Bugti should be given asylum

Ravi Shanker Kapoor |

Prime Minister Narendra Modi has to prove that the Balochistan statement he made on Independence Day was not a flash in the pan but the result of new thinking on Pakistan. He has got an opportunity to do that: the exiled Baloch leader Brahumdagh Bugti is seeking asylum in India. Modi has to grant it for reasons both moral and political.

Modi’s reference to Balochistan was not only a manifestation of the policy of offensive defence but also a fillip to the suppressed and repressed people of a country which was forcibly annexed by Pakistan in 1948 and is held forcibly. The Balochis got a big morale booster in Modi’s speech, resulting in an upsurge in their activities all over the world.

As Bugti said in an exclusive interview with a news channel, “Baloch issue has got more attention after Narendra Modi talked about it in his Independence Day speech.” Earlier too, he had emphasized Modi’s initiative: “It is for the first time that an Indian prime minister has spoken. We believe that India should have taken this step a long time ago.”

He is right, for repression has been going on in his country for a very long period. And Pakistan is unrelenting in its war against Balochis. The recent report of Human Rights Watch said, “The security forces continued to unlawfully kill and forcibly disappear suspected Baloch militants and opposition activists in 2015. In January, 13 highly decomposed bodies of ethnic Baloch individuals were found in Khuzdar district. Baloch nationalists and other militant groups also stepped up attacks on non-Baloch civilians. In April, suspected Baloch militants gunned down 20 laborers in Turbat’s Gogdan area. In May, 35 people were forced off a bus and kidnapped by members of a militant Baloch nationalist group, the United Baloch Army; 23 of the passengers were killed.”

Baluch activists have been trying to make the world acknowledge their misery. Recently, at the opening of the 71st session of the UN General Assembly, they protested against Pakistan outside the UN headquarters on September 13. They accused Pakistani forces of murdering 5,000 people in the past few years; this is apart from the 20,000 people who have disappeared. The activists are also working for the trial of Pakistan’s senior military officers for war crimes.

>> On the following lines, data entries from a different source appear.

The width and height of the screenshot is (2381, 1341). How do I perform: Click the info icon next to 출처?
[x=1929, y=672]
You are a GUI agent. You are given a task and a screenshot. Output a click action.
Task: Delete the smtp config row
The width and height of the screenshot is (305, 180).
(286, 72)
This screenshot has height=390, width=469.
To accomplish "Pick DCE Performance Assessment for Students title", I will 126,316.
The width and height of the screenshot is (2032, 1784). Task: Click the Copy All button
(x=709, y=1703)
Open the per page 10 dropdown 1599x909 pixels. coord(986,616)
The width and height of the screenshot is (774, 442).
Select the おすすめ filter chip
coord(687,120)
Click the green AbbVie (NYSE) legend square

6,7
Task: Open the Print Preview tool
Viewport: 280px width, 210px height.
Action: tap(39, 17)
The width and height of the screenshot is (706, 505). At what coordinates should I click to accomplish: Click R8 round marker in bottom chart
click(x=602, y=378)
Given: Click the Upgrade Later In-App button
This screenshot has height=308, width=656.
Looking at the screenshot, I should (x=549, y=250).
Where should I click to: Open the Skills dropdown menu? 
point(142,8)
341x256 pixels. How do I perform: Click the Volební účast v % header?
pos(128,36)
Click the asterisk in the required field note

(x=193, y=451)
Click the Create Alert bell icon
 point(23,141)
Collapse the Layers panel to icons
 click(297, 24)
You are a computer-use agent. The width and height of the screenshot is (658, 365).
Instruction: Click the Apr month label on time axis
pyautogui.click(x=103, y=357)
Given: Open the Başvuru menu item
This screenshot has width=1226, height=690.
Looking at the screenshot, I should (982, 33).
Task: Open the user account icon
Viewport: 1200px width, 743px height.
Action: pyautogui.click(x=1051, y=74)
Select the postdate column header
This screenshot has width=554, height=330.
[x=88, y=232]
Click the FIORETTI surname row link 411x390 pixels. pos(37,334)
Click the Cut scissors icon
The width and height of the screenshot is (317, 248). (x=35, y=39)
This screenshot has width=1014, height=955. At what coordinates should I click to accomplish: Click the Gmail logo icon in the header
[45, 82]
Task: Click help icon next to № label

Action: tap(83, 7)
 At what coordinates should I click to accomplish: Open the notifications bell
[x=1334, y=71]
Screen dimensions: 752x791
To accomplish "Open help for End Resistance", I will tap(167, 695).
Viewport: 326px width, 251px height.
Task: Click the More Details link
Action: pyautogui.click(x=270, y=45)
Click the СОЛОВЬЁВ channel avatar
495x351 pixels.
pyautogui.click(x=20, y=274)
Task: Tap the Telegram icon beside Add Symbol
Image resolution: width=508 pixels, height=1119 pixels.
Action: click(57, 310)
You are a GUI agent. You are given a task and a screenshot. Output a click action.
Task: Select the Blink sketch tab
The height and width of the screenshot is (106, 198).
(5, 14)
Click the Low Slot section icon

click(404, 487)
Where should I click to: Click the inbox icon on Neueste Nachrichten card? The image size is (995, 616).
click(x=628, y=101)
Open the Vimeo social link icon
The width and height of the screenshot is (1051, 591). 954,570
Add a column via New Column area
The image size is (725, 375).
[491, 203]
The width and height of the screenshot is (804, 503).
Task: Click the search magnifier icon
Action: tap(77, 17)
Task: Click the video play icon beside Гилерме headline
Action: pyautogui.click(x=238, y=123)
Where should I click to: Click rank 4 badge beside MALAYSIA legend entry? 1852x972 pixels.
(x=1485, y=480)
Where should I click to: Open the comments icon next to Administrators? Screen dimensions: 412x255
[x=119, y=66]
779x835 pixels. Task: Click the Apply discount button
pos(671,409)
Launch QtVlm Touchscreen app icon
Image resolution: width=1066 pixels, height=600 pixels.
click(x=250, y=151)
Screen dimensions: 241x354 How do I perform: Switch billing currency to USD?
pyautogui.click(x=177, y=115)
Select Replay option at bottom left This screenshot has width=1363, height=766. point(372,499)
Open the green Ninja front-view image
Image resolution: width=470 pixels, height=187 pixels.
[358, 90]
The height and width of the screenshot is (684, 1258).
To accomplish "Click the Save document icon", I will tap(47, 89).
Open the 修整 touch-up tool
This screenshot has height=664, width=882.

Dusseldorf, Berlin, and Munich also witnessed demonstrations by Baloch freedom fighters. These people have been campaigning for quite some time but they got noticed by the media and policy makers in Western countries only after Modi spoke about them.

This has made Islamabad worried; it is pressuring Switzerland, where Bugti is staying, to deny him citizenship. In fact, Islamabad wants him back in Pakistan—a prospect Brahamdagh would not be happy with, as his grandfather Akbar Bugti was liquidated an operation by the Pakistani Army in 2006. According to Pakistan’s Geo News, India will also give citizenship to Bugti’s key lieutenants in Switzerland.

Against this backdrop, if New Delhi denies Brahumdagh Bugti asylum, it would appear that Modi’s Balochistan reference was a one-off affair without any genuine concern for the plight of Balochis who have faced unspeakable atrocities at the hands of the Pakistani Army.

Worse, it would appear to be a move intended to score some brownie points rather than change the dynamics of Indo-Pak ties.

Still worse, it would look like India is afraid of Pakistan, the 56-inch chest rhetoric notwithstanding. It may be recalled that a few months ago, India had offered visa to a Uighur activist and then revoked it under Beijing’s pressure, thus attracting flak and ridicule.

It is time Modi’s government redeemed itself and exhibited courage in action.